-- RECORDS FOR PROCESSING start --

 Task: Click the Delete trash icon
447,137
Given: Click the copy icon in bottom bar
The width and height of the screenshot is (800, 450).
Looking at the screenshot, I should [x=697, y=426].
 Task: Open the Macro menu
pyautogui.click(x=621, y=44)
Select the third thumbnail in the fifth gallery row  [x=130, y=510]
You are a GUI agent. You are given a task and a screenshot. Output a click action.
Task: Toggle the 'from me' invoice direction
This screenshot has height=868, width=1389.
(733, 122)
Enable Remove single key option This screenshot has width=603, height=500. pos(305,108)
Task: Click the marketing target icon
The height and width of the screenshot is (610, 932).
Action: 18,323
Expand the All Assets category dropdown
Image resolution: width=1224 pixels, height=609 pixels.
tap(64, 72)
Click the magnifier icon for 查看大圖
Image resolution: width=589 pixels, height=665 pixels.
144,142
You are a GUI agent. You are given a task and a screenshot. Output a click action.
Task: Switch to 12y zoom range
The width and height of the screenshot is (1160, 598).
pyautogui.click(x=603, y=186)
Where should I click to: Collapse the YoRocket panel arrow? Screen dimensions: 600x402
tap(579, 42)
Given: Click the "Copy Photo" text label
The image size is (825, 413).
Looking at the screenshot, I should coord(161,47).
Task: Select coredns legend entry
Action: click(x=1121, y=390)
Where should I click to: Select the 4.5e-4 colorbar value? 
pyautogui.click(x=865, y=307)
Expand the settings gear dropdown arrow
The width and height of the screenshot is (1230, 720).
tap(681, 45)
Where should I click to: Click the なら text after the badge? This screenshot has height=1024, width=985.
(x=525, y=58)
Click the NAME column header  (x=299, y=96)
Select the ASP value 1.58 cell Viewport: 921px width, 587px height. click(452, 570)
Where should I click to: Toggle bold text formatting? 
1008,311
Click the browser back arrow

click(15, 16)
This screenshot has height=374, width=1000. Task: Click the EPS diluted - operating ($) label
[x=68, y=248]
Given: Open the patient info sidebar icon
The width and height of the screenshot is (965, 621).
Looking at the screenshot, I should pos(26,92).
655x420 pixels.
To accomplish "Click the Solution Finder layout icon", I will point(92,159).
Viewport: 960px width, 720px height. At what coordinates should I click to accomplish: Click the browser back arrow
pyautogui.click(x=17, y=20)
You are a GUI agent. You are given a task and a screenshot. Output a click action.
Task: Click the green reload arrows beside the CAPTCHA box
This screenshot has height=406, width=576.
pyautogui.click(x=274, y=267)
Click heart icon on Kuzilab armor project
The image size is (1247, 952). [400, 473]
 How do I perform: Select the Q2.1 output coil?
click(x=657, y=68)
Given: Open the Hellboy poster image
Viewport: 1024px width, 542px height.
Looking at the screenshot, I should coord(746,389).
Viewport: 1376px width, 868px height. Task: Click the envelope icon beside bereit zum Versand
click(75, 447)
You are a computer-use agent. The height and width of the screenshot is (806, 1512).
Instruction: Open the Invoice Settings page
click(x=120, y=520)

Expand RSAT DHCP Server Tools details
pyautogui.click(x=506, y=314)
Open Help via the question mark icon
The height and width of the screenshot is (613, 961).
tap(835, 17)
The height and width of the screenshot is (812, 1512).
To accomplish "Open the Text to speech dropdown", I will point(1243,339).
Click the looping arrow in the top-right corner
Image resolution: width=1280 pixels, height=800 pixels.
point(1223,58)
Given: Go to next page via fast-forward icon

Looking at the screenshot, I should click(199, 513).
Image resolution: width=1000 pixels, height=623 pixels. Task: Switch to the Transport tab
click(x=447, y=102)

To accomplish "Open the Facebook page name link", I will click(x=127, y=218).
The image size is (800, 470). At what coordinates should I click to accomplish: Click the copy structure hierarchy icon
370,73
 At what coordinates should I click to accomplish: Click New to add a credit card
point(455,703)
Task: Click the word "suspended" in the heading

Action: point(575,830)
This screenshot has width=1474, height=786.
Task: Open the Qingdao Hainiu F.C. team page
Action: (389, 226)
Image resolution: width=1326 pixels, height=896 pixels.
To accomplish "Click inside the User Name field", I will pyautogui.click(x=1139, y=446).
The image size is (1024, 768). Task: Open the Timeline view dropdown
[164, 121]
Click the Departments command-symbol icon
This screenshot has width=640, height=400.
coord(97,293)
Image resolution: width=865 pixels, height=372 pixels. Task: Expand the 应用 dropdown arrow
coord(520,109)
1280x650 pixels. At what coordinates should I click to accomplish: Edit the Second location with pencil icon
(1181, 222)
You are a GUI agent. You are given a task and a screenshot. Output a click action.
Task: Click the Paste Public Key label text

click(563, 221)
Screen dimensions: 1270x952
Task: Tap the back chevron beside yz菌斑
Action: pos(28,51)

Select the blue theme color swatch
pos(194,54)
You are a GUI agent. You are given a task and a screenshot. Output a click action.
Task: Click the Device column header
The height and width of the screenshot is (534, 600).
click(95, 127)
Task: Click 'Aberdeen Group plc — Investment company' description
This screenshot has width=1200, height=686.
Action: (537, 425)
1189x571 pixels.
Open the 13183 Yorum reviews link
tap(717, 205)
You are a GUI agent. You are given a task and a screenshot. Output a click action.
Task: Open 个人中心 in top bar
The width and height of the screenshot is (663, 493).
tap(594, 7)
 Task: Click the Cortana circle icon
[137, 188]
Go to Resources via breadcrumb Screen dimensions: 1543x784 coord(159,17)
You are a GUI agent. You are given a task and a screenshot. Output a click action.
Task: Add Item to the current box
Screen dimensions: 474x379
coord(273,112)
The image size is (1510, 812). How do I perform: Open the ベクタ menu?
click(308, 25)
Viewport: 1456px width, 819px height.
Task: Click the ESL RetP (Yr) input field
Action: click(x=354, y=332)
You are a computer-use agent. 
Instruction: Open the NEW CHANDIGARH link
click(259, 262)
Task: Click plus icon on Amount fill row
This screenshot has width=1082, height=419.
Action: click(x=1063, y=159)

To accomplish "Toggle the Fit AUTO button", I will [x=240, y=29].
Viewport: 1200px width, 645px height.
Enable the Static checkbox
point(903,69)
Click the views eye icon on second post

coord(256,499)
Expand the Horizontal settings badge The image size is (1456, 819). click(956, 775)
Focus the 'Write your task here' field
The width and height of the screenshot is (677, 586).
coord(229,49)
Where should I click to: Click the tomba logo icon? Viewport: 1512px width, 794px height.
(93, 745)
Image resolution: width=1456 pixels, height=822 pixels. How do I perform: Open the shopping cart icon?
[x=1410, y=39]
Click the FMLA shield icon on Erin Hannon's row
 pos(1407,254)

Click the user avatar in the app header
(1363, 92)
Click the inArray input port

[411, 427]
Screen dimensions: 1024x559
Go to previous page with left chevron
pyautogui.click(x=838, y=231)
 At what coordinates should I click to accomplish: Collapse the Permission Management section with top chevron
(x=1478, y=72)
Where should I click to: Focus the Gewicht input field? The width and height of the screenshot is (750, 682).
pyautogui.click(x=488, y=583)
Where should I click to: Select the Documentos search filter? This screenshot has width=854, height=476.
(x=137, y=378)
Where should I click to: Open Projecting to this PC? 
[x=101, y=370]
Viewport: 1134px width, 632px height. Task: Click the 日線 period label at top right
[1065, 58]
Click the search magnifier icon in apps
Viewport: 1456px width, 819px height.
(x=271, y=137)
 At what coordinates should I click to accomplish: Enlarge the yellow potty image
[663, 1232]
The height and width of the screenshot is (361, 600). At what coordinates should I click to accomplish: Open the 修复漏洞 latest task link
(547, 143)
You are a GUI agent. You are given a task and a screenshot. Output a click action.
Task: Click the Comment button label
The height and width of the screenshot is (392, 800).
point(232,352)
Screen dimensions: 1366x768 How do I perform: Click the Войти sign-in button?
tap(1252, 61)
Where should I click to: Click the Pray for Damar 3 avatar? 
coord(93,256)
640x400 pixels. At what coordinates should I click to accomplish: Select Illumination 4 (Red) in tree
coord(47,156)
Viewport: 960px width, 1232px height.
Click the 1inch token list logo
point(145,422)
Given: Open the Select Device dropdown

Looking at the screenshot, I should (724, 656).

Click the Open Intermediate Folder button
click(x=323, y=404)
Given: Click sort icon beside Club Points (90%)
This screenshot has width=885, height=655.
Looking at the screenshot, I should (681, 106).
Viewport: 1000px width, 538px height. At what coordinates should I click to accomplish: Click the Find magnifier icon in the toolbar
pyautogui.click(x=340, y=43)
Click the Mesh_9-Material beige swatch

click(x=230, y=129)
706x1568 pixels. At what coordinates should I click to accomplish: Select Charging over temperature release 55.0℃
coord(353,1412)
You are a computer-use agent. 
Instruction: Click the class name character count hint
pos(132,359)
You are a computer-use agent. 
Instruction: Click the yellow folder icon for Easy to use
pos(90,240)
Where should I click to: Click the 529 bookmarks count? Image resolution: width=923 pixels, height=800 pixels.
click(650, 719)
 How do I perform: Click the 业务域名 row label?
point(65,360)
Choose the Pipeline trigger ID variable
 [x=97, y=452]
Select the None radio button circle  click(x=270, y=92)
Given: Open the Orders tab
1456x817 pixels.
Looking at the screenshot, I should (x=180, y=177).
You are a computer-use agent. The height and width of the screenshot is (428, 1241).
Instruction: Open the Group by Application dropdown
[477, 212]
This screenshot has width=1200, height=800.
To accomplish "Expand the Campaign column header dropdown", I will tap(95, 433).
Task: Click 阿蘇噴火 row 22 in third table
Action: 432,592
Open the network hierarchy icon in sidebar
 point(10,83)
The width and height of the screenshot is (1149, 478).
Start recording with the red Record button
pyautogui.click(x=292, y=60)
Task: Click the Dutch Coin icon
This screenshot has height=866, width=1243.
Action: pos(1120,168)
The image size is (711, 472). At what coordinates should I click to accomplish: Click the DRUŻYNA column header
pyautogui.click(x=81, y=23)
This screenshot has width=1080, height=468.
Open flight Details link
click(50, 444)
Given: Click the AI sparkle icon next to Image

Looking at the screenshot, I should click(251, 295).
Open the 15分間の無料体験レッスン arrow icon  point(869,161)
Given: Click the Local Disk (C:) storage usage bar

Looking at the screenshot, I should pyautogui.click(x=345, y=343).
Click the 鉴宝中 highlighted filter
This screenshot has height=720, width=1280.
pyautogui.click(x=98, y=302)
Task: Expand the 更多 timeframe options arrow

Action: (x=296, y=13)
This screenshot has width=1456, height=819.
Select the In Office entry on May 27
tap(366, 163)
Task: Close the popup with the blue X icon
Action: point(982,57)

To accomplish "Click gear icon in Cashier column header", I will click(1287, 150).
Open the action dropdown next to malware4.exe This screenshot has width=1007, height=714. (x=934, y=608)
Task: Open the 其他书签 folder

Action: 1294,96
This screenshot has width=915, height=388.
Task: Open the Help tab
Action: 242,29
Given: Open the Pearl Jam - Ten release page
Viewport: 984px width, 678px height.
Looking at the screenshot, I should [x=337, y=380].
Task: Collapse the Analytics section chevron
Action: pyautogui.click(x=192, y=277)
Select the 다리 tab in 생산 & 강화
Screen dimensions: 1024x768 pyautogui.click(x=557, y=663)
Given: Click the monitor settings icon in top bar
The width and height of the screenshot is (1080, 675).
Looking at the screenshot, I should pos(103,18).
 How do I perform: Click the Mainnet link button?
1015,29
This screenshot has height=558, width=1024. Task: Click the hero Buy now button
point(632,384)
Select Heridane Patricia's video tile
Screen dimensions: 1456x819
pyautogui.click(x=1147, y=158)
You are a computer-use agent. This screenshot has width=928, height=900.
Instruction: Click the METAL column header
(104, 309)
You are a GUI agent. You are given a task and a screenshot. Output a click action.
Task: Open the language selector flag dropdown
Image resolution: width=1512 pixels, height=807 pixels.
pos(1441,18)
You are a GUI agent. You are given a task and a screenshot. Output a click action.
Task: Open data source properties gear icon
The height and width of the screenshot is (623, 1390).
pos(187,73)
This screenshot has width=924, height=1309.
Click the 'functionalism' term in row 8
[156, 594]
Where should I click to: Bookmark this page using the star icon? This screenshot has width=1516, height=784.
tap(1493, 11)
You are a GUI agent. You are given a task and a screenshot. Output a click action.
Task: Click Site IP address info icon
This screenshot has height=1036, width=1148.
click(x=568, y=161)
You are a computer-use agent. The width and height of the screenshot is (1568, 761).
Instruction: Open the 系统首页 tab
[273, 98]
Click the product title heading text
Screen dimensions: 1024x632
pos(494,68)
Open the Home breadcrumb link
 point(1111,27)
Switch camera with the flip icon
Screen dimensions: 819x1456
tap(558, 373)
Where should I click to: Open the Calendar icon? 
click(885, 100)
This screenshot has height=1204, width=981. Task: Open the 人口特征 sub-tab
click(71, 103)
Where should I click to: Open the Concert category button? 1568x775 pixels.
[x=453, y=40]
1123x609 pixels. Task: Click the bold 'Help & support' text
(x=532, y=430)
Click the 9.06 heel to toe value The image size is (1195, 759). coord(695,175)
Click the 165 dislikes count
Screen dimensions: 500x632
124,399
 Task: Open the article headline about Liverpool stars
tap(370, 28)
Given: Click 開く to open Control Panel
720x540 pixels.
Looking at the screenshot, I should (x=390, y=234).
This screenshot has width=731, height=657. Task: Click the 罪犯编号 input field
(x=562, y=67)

-- RECORDS FOR PROCESSING end --

Could you format the lines of the listing, starting with the line containing "Given: Open the Pearl Jam - Ten release page" and going on through the line containing "pos(1441,18)", as a Markdown table with the columns Row and Line, leaving out blank lines?

| Row | Line |
|---|---|
| 1 | Given: Open the Pearl Jam - Ten release page |
| 2 | Viewport: 984px width, 678px height. |
| 3 | Looking at the screenshot, I should [x=337, y=380]. |
| 4 | Task: Collapse the Analytics section chevron |
| 5 | Action: pyautogui.click(x=192, y=277) |
| 6 | Select the 다리 tab in 생산 & 강화 |
| 7 | Screen dimensions: 1024x768 pyautogui.click(x=557, y=663) |
| 8 | Given: Click the monitor settings icon in top bar |
| 9 | The width and height of the screenshot is (1080, 675). |
| 10 | Looking at the screenshot, I should pos(103,18). |
| 11 |  How do I perform: Click the Mainnet link button? |
| 12 | 1015,29 |
| 13 | This screenshot has height=558, width=1024. Task: Click the hero Buy now button |
| 14 | point(632,384) |
| 15 | Select Heridane Patricia's video tile |
| 16 | Screen dimensions: 1456x819 |
| 17 | pyautogui.click(x=1147, y=158) |
| 18 | You are a computer-use agent. This screenshot has width=928, height=900. |
| 19 | Instruction: Click the METAL column header |
| 20 | (104, 309) |
| 21 | You are a GUI agent. You are given a task and a screenshot. Output a click action. |
| 22 | Task: Open the language selector flag dropdown |
| 23 | Image resolution: width=1512 pixels, height=807 pixels. |
| 24 | pos(1441,18) |